---------- EXERCISE DATA ----------

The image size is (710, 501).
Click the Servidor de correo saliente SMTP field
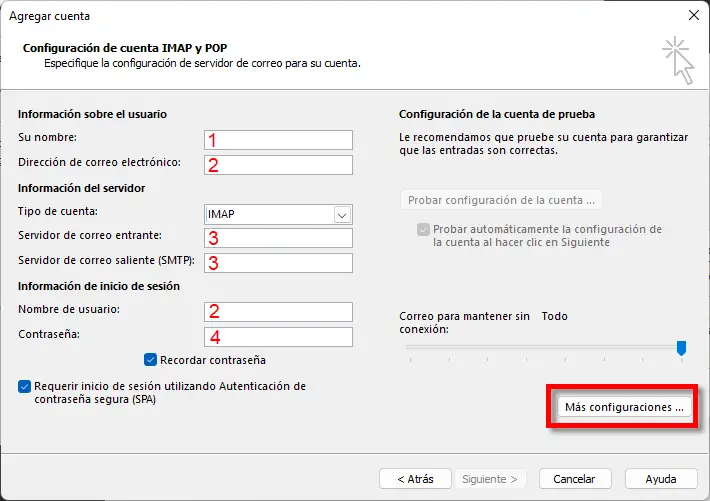click(278, 263)
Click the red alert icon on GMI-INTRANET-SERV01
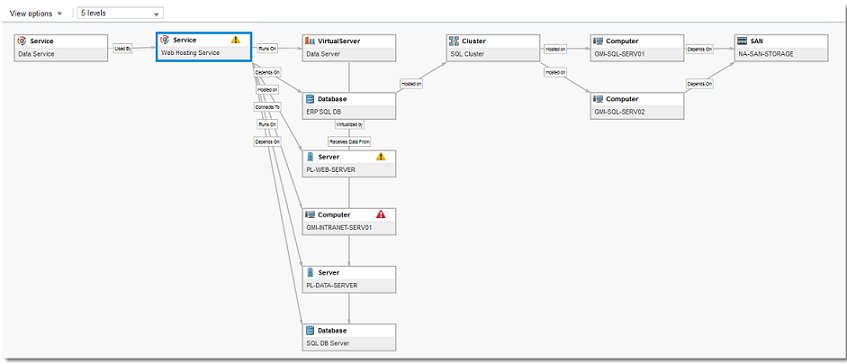This screenshot has height=364, width=847. point(381,214)
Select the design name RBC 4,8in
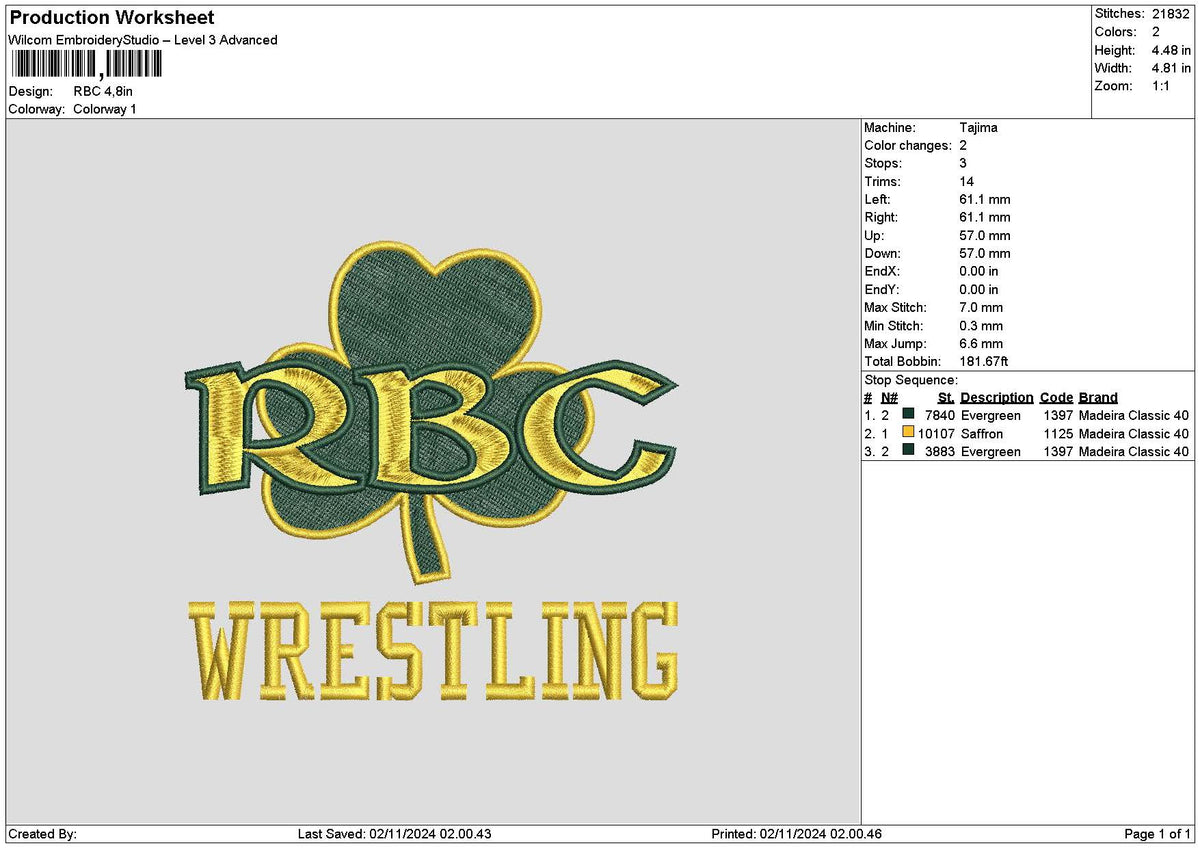Viewport: 1200px width, 848px height. [x=105, y=91]
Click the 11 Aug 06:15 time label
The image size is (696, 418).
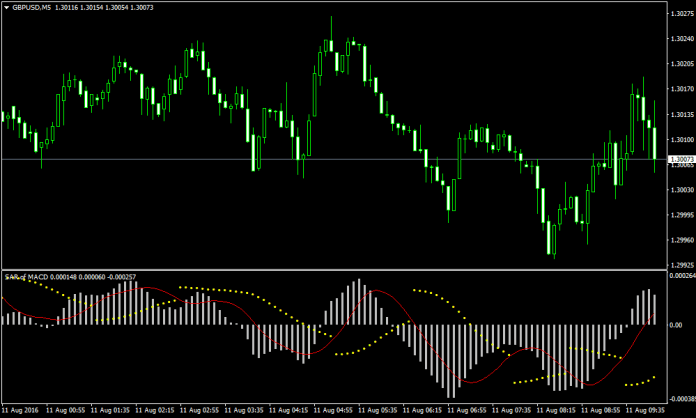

----------

→ EXERCISE: With the pictures left out, write out exactly the lines from the line containing "Click the red" through the last line of the entries above, both ends included, and no others.

→ SOLUTION TO THIS PROBLEM:
Click the red alert icon on GMI-INTRANET-SERV01
This screenshot has height=364, width=847. point(381,214)
Select the design name RBC 4,8in
Viewport: 1200px width, 848px height. [x=105, y=91]
Click the 11 Aug 06:15 time label
The image size is (696, 418).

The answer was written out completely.